● Text for analysis:
Anthropic's Claude Sonnet 4 model has received a significant upgrade, now boasting a one million token context window, a fivefold increase from its previous limit of 200,000 tokens. This enhancement allows the model to process substantially larger amounts of information in a single request, opening up new possibilities for developers and enterprises. The expanded context window is currently in public beta and accessible through the Anthropic API and Amazon Bedrock, with support for Google's Vertex AI coming soon.
A context window of one million tokens is roughly equivalent to 750,000 words. This capacity enables Claude Sonnet 4 to reason over extensive datasets without requiring developers to employ more intricate techniques like retrieval-augmented generation (RAG). With this upgrade, the model can now evaluate larger codebases, synthesize comprehensive document sets, and construct AI agents capable of maintaining context across numerous tool interactions. For instance, Claude Sonnet 4 can process codebases with over 75,000 lines of code or dozens of research papers in one API request.
The extended context window facilitates more data-intensive projects, such as large-scale code analysis and document synthesis. It also supports the development of context-aware agents that need substantial material to manage complex workflows. According to Anthropic, the increased context window allows the model to thoroughly understand project architecture, identify dependencies across files, and propose improvements that consider the entire system design. Moreover, it enables the analysis of relationships within extensive document sets, like legal contracts or technical specifications, while preserving complete context.

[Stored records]
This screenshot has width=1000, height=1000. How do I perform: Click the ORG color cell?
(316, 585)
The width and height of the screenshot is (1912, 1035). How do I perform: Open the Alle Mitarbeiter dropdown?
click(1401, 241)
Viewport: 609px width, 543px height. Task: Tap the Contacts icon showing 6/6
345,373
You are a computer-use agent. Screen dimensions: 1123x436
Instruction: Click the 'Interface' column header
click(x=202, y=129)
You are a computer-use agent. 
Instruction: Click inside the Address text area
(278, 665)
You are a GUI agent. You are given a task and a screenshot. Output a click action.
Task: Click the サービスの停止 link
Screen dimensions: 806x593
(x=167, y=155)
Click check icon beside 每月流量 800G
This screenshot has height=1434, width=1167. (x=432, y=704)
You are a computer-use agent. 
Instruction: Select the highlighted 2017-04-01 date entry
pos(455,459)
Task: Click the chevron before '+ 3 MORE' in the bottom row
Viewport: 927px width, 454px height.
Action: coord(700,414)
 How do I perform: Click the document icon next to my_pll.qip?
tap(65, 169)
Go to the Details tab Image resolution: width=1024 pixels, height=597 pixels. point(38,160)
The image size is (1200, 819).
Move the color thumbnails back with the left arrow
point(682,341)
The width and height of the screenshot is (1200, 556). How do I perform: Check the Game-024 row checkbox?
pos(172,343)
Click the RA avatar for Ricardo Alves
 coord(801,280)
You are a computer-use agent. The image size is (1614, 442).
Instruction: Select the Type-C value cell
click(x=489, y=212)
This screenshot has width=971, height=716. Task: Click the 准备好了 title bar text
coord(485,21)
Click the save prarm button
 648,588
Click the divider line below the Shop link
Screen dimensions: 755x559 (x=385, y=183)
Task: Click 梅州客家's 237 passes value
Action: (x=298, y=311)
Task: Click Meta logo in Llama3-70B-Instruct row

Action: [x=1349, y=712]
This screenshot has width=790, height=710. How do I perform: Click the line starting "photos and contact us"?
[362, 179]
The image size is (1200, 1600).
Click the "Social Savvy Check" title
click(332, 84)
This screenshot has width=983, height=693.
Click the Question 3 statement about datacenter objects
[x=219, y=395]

● The problem:
According to the text about the Claude Sonnet 4 upgrade, roughly how many words is a context window of one million tokens equivalent to?

● Written solution:
Roughly 750,000 words.